* _Required task_: Substitute "symbol" for "icon" throughout the items below and change nothing else. Omit the pictures from your answer.

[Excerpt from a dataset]
━━━━━━━━
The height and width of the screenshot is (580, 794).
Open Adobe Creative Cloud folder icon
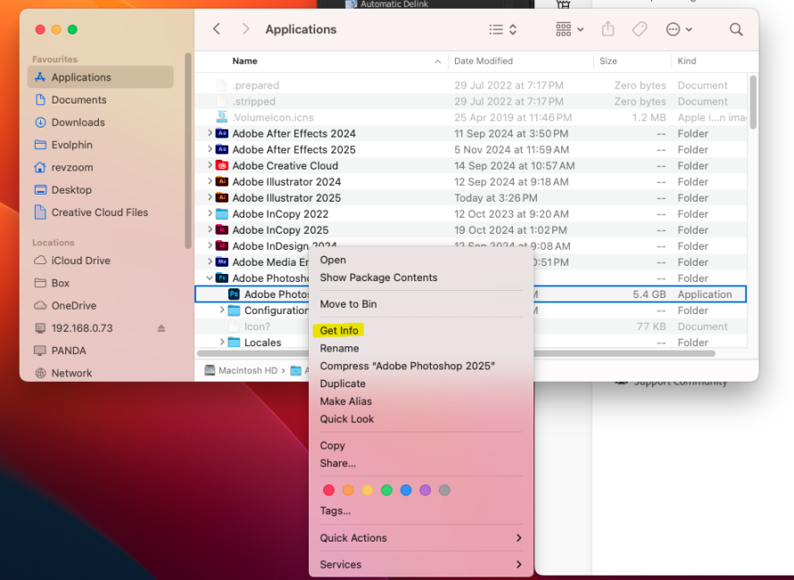point(222,166)
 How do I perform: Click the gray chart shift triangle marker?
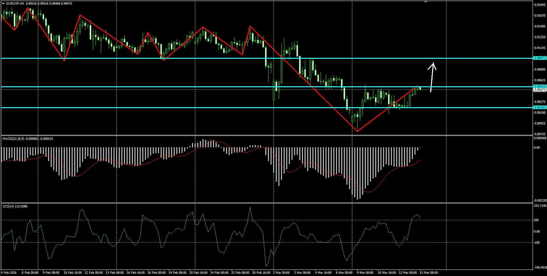pos(426,2)
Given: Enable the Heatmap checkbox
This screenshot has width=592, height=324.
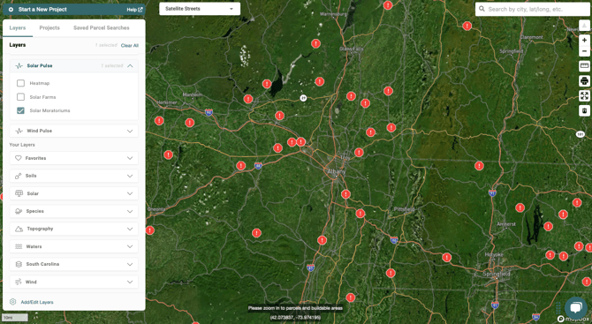Looking at the screenshot, I should pos(21,83).
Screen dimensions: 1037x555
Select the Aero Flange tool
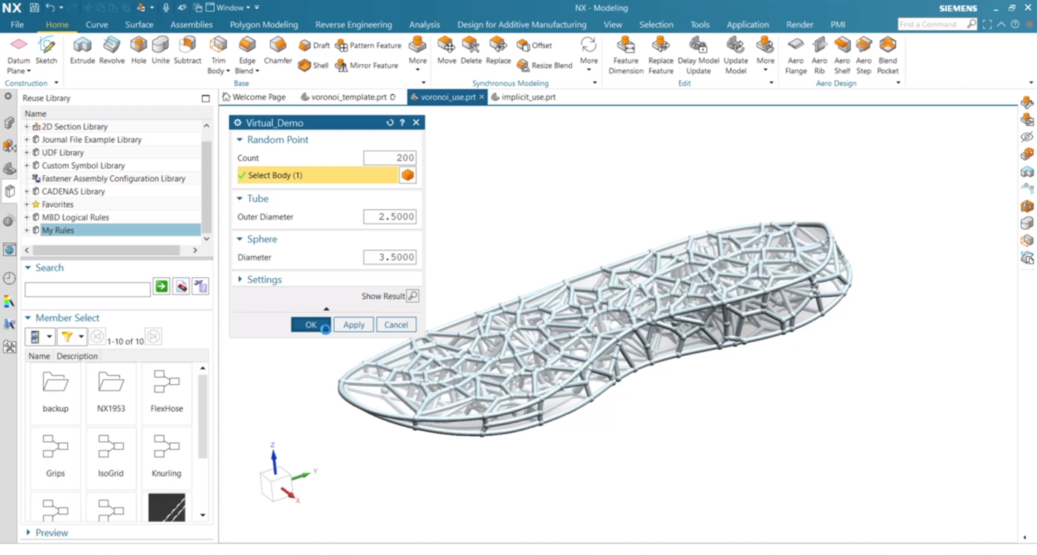[796, 55]
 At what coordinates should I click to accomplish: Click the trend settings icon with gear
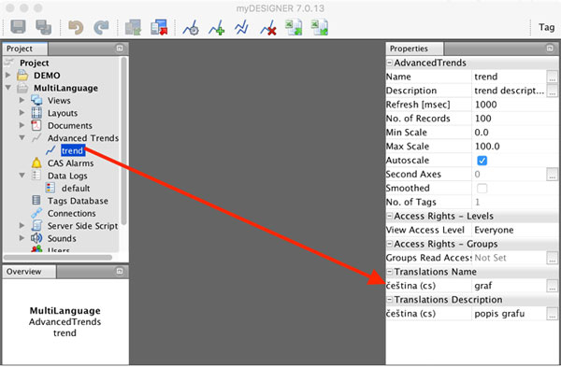[x=191, y=27]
━━━━━━━━
* _Correct response_:
The height and width of the screenshot is (580, 794).
Open Adobe Creative Cloud folder symbol
point(222,166)
 How do I perform: Click the gray chart shift triangle marker?
pos(426,2)
Given: Enable the Heatmap checkbox
This screenshot has width=592, height=324.
Looking at the screenshot, I should pos(21,83).
Screen dimensions: 1037x555
Select the Aero Flange tool
[796, 55]
 At what coordinates should I click to accomplish: Click the trend settings symbol with gear
[x=191, y=27]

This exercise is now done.